Merenungkan Kembali Demokrasi Kita - Melihat berbagai berita media massa sebulan terakhir ini saja membuat kita muak dengan kebobrokan moral di negeri ini. Mulai dari konflik agraria di Mesuji, persidangan remaja pencuri sandal jepit.
Tragedi dua remaja yang tewas akibat dugaan penganiayaan oleh polisi yang menginterogasi mereka, hingga deretan kasus suap dan renovasi berjumlah fantastis di DPR.

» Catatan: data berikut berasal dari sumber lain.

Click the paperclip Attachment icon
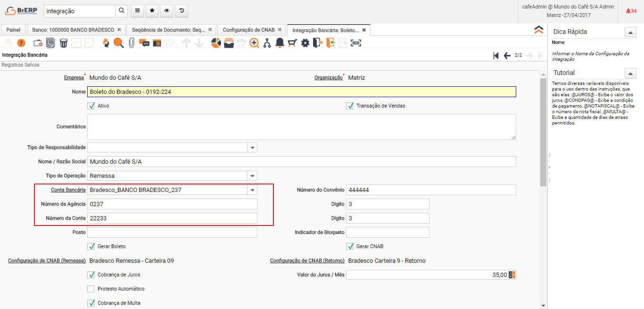The height and width of the screenshot is (309, 644). coord(132,43)
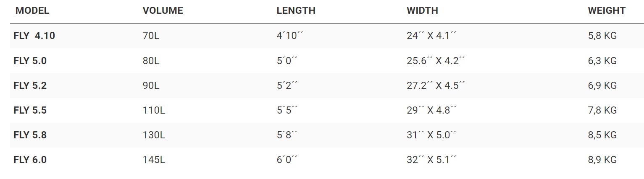Select the FLY 5.0 model name

[30, 61]
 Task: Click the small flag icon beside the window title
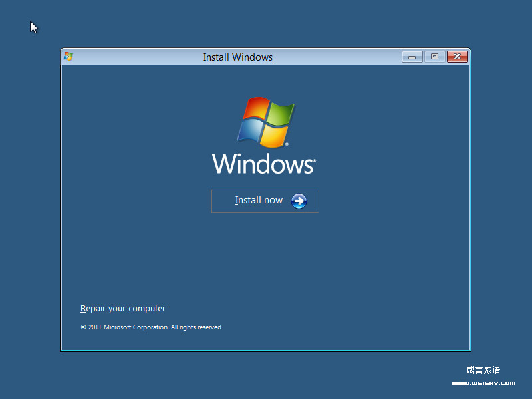pos(67,57)
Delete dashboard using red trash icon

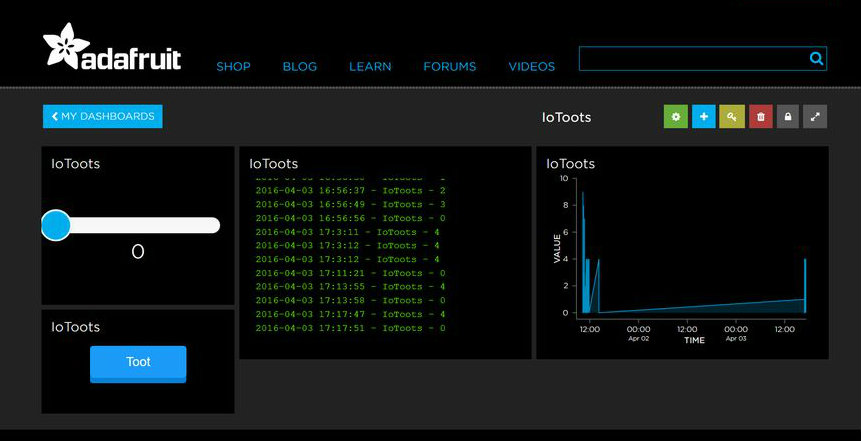pyautogui.click(x=761, y=116)
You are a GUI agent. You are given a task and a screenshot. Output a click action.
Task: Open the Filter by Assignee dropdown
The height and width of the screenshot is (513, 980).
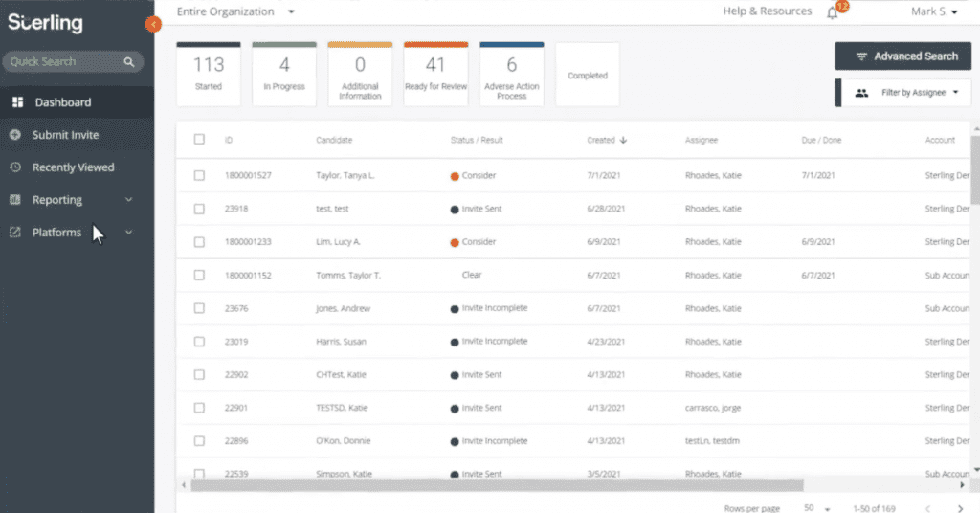tap(903, 93)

Semua membuat kita mengurut dada dan bertanya : Inikah buah dari Reformasi dan Demokratisasi selama hampir 14 tahun ini ?
Ada pemeo “ Demokrasi memang tidak sempurna. Tetapi itu
adalah sistem terbaik dari yang ada”
Demokrasi seolah-olah menjadi “Agama” karena jika terjadi masalah dalam
demokrasi, yang disalahkan adalah proses dan aktor-aktor demokrasinya, bukan
demokrasi itu sendiri.
Sejarah bangsa kita menunjukkan, demokrasi liberal yang
pernah kita jalankan pada Orde Lama ternyata memajan kita dengan masalah serupa
dengan yang kita hadapi sekarang.
Bung Karno pernah begitu jengkel terhadap ulah partai-partai
hingga dia ingin membubarkan partai politik. Dalam pidatonya “Marilah Kita
Kubur Partai-partai”(1956), Soekarno mengungkapkan kegeramannya karena
partai-partai saling sikut. Kebobrokan partai-partai menghasilkan
ketidakstabilan dan kemerosotan akhlak negara.

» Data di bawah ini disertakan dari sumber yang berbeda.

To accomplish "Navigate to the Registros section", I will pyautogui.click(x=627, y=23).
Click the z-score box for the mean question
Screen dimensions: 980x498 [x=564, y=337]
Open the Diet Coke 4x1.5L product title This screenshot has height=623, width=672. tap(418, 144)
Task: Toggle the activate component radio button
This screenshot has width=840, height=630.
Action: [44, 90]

Bung Hatta juga jengkel melihat para politisi mempraktikkan
“Ultra Demokrasi” (“Demokrasi Kita”, Panji Masyarakat, 1960) yang cuma
menghasilkan jatuh-bangunnya berbagai kabinet dalam hitungan bulan.
Hanya saja,
kedua tokoh itu bersilang jalan soal
cara mengatasinya. Apabila Soekarno menggagas Demokrasi Terpimpin sebagai
solusi, Hatta memilih pembenahan partai. Solusi pertama terbukti gagal dalam
sejarah, sementara solusi kedua sudah kita coba selama 13 tahun ini dan lagi-lagi belum memberi hasil
menggembirakan.
Oleh karena itu, sekarang adalah saat yang tepat bagi kita
untuk menjauh dari solusi “Hatta-ian” yang mengedepankan pembenahan alias
“Reformasi” di satu sisi. Sebagai gantinya jangan-jangan bangsa kita memang
lebih cocok dengan solusi “Soekarno-ian” yang mengutamakan pentingnya pemimpin
kuat.
Hanya saja, pelaksanaanya dalam bentuk Demokrasi Terpimpin oleh Soekarno
waktu itu tidak berjalan
baik.
Ismail Suny dalam disertasinya, “ Pergeseran Kekuasan
Eksekutif” (1963), mengungkapkan kejengahannya terhadap ketidakstabilan politik
akibat pelaksanaan Demokrasi Parlementer. Suny berpendapat, demokrasi liberal
telah gagal karena tidak cocok dengan
kultur indonesia.
Menurut Suny, Demokrasi Terpimpin secara ketatanegaraan
adalah corak demokrasi terbaik bagi Indonesia, mengamini pemikiran
integralistik Supomo yang menekankan kedaulatan sebagai kedaulatan negara bukan kedaulatan rakyat.
Negara
dianggap memiliki kapasitas sebagai bapak dan pengayom, yang mewujud dalam
konsep Demokrasi Terpimpin dengan dipandu seorang Bapak (dan kuat seperti
Soekarno).
Maka kita paham melalui Suny bahwa kegagalan demokrasi liberal telah
menyebabkan pendulum ketatanegaraan condong ke arah eksekutif (Executive Heavy)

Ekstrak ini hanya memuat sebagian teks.